Top of Text passage
Sex columnist Nadia Bokody has revealed the one question that 'shocked' her. Photo / Instagram@Nadia Bokody
OPINION:
As a sex columnist, I get sent all sorts of questions.
I've been asked about threesomes, foot fetishes, bondage, butt stuff – you name it.
It's incredibly rare for anything to shock me, and provided the curiosity pertains to something legal and consensual, as a general rule, I don't apply judgment.
But an inquiry I've been receiving from men lately has challenged that.
When it first appeared in the comments section of something I posted about coming out as a late-bloomer lesbian, I wrote it off as a meaningless troll. It wasn't until the query began popping up in my inbox on a routine basis, I realised it was genuine.
The men writing in wanted to know: "How do lesbians even have sex, anyway?"
This question is obviously problematic for a number of reasons, not the least being that it highlights the lack of LGBTQ+ representation in sex education and dismisses queer sex as somehow less legitimate.
It also, alarmingly, reveals many straight men don't understand how female sexual pleasure works.
Researchers have known for a while now, conventional heterosexual sex (that is: intercourse in which a vagina is penetrated by a penis) is not orgasmic for the vast majority of women. Roughly two-thirds of us require or prefer sustained clitoral stimulation to reach climax.
Bottom of Text passage
Top of Dataset extract
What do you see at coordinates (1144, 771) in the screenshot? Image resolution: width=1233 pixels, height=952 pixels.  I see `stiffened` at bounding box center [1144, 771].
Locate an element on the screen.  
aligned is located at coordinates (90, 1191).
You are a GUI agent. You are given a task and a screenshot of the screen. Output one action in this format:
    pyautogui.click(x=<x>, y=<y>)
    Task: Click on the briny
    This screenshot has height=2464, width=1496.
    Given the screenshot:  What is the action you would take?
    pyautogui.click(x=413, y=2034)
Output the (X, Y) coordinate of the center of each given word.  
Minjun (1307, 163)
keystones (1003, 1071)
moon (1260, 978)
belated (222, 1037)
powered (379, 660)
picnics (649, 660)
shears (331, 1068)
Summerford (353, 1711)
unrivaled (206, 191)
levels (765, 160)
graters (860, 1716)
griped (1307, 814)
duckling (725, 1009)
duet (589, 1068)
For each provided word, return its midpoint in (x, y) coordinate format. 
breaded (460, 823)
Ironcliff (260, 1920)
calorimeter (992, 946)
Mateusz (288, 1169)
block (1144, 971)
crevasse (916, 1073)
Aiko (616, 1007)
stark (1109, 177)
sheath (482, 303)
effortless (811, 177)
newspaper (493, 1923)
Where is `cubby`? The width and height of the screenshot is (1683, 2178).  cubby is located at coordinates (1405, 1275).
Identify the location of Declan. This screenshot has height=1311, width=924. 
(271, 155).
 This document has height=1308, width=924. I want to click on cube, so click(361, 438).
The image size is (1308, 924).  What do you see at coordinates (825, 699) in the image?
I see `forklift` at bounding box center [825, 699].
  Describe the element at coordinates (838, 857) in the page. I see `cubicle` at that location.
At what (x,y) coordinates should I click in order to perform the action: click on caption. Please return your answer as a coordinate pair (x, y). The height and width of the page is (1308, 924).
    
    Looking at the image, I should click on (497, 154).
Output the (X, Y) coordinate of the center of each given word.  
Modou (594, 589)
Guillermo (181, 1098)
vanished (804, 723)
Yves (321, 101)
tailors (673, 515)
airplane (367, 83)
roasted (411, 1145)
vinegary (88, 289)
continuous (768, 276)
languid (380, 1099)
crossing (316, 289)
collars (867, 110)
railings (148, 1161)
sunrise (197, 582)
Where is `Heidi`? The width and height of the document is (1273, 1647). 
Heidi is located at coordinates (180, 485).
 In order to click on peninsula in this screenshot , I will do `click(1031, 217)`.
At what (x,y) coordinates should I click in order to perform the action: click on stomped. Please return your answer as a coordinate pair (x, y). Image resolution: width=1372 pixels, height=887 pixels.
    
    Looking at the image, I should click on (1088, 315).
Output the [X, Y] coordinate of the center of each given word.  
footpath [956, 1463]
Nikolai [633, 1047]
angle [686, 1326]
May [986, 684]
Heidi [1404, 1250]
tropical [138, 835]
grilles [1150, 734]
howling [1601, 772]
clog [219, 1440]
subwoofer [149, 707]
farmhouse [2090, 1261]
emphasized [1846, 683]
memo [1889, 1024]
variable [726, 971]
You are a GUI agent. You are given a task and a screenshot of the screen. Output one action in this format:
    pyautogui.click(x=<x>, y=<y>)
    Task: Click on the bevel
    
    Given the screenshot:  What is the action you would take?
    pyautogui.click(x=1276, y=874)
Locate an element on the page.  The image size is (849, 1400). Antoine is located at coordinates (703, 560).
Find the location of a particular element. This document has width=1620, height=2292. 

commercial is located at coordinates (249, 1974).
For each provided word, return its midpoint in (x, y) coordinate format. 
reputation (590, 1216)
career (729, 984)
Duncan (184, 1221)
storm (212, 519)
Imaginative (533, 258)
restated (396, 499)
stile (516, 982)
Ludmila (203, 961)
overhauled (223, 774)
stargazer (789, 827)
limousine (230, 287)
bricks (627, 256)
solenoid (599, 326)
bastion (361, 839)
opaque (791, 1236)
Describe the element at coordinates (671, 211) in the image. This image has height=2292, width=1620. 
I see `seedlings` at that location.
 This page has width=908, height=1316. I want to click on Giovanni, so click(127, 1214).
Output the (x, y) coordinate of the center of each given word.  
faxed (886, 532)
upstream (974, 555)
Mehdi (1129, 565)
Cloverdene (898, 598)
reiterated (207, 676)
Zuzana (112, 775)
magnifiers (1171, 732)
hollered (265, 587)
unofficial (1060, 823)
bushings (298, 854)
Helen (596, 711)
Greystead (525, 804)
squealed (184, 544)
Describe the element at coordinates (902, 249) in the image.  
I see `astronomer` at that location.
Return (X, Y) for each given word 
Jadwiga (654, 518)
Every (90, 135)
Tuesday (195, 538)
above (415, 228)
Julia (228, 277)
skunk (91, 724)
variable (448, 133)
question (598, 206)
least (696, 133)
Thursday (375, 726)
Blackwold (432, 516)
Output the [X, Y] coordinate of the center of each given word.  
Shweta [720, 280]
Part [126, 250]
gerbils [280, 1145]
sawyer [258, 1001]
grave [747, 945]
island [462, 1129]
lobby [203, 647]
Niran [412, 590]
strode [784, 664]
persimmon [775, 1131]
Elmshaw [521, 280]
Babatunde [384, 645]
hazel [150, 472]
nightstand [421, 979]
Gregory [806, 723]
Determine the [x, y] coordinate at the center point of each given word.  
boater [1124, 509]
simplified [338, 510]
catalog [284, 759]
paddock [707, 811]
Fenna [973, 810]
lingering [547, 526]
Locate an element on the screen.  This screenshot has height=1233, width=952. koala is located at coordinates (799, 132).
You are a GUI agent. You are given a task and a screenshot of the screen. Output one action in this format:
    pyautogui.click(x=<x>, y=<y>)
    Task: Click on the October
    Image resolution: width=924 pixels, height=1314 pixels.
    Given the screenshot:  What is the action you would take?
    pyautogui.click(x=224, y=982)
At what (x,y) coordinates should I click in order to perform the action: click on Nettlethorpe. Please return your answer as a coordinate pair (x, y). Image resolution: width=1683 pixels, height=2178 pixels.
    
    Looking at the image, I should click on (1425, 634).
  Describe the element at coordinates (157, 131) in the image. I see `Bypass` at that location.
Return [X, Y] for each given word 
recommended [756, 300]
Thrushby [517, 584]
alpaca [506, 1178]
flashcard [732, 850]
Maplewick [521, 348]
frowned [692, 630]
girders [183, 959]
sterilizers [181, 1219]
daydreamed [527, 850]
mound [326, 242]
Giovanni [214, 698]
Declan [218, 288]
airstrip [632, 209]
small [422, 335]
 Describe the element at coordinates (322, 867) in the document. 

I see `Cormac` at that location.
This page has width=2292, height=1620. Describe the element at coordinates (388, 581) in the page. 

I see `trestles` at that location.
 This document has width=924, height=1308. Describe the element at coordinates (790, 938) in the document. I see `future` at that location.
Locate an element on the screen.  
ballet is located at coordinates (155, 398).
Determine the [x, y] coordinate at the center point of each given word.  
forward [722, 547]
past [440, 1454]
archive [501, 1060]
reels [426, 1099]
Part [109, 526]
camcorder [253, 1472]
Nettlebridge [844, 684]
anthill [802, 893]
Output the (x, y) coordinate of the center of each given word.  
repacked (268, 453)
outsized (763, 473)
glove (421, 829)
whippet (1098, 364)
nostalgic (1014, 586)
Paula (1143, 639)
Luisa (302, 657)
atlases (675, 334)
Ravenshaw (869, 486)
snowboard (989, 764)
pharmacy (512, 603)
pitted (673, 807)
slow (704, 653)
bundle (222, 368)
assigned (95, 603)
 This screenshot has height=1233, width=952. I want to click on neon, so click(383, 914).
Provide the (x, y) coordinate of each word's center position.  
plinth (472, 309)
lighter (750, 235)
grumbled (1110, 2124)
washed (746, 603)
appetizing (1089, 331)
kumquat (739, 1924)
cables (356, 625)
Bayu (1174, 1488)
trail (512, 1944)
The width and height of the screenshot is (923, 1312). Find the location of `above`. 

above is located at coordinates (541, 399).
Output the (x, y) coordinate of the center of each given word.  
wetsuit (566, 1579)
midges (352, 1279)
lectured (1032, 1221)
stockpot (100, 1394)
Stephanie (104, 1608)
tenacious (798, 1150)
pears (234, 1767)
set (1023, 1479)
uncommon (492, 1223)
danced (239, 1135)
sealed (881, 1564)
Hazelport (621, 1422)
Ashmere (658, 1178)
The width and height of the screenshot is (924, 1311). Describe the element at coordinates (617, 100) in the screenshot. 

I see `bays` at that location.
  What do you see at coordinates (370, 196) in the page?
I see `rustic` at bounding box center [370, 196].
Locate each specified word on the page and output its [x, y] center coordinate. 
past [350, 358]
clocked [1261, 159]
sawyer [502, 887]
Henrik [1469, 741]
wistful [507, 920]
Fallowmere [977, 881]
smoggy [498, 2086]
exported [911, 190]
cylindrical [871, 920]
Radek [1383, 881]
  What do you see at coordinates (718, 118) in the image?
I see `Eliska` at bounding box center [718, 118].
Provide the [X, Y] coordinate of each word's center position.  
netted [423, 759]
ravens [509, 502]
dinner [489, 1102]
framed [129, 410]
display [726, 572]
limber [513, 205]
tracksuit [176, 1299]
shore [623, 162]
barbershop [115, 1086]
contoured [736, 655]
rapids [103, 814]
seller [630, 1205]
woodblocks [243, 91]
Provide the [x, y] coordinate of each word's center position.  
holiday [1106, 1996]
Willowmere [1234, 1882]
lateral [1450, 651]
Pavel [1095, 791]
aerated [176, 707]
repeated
Bottom of Dataset extract
→ **Task**
Based on the opinion piece above, decide whether each statement agrees with it. Answer yes or no for each, and quote the deciding words from the opinion piece. (a) When the question first appeared in a comments section, the columnist dismissed it as a troll. (b) The question has mostly been sent in by women. (c) About half of women require or prefer sustained clitoral stimulation to reach climax.

→ **Exercise result**
(a) Yes: "I wrote it off as a meaningless troll."
(b) No: "an inquiry I've been receiving from men lately"
(c) No: "Roughly two-thirds of us require or prefer sustained clitoral stimulation to reach climax."